Le paisible village de Chiva, dans la province de Valence en Espagne, offre un spectacle de désolation quatre jours après les inondations dévastatrices qui ont endeuillé le sud-est du pays, faisant plus de 200 victimes selon des sources locales. Entre bâtiments effondrés, rues transformées en torrents de boue et une population en détresse, Chiva panse difficilement ses plaies.
Une colère légitime face à l’inaction des autorités
Pour Oscar Hernandez, 75 ans, l’heure est à la colère. Ce natif de Chiva ne décolère pas contre la passivité des autorités régionales face à l’ampleur du drame :
Ici, on est en train de crever. Je ne comprends pas qu’il n’y ait pas un moyen de tirer une balle dans la tête de l’administration.
Oscar Hernandez, habitant de Chiva
L’indignation de ce retraité est à la hauteur des dégâts subis. Sa propre maison est défigurée et des dizaines d’autres sont en ruine. Des cratères béants défigurent les rues et même l’église locale n’a pas été épargnée. Le comble de l’ironie ? Il affirme avoir reçu une alerte sur son portable… deux jours après les faits.
Des commerçants au bord du gouffre
Helena Danna Daniella, 39 ans, gérante d’un bar-restaurant local, tente tant bien que mal de remettre son commerce en état. Mais cette nuit d’enfer la hante encore :
Des gens, des voitures emportés… Ils vous demandaient de l’aide et vous ne pouviez rien faire, car sinon vous étiez emportés avec eux. C’est dans la tête, ça te rend fou.
Helena Danna Daniella, commerçante à Chiva
Après 7 ans d’activité, elle songe sérieusement à baisser définitivement le rideau si son établissement doit rester fermé, ce qui impliquerait le licenciement de ses employés.
L’angoisse de familles sinistrées
María José, mère de famille de 54 ans, contemple impuissante un groupe de jeunes bénévoles tentant de sauver les rares affaires épargnées par les flots dans sa maison ravagée. Bloquée 48h sans eau ni électricité, elle peine à réaliser l’étendue des dégâts.
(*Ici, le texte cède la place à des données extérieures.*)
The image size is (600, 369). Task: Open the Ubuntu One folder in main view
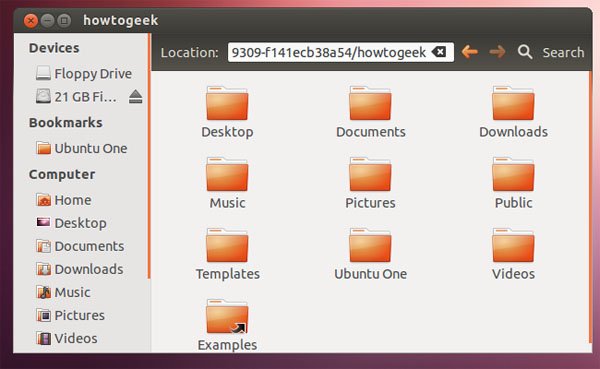(370, 245)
Chaque jour on pleure davantage car on réalise le niveau des destructions.
María José, habitante de Chiva
Malgré l’intensité des pluies, elle déplore l’absence d’alerte préalable. Ce n’est qu’à 23h que les gendarmes l’ont prévenue du débordement de la rivière, trop tard pour évacuer sereinement.
La fatalité et la solidarité face au drame
Ramon, chauffeur poids-lourd, enrage contre le manque d’anticipation des pouvoirs publics. Selon lui, l’alerte aurait dû être déclenchée au moins 10h avant. Mais comme beaucoup ici, la colère laisse place à une forme de résignation face aux caprices de la nature.
Mario Silvestre, ancien cycliste de 84 ans, en a vu d’autres mais garde peu d’illusions. Entre des promesses d’aides qui tardent à se concrétiser et une reconstruction titanesque, il porte un regard fataliste sur la situation :
On parle de 300 millions d’euros… Des promesses qui, à la fin, sont oubliées. Je ne veux pas parler en mal de l’Espagne, mais c’est un fait.
Mario Silvestre, habitant de Chiva
Seule lueur d’espoir dans ce sombre tableau, l’arrivée spontanée de jeunes bénévoles venus de Valence prêter main forte aux sinistrés pour déblayer les gravats et tenter de sauver ce qui peut l’être encore.
Mais pour les 17000 habitants de Chiva, le chemin sera long avant de retrouver une vie normale. Entre colère légitime contre un manque de réactivité des autorités et un fatalisme né de la brutalité des éléments, la population tente de garder espoir malgré tout. L’heure est au deuil, au nettoyage des décombres et aux interrogations sur une reconstruction qui s’annonce longue et douloureuse. Les stigmates de ces inondations catastrophiques mettront du temps à s’effacer, dans les rues dévastées comme dans les mémoires meurtries des habitants de Chiva.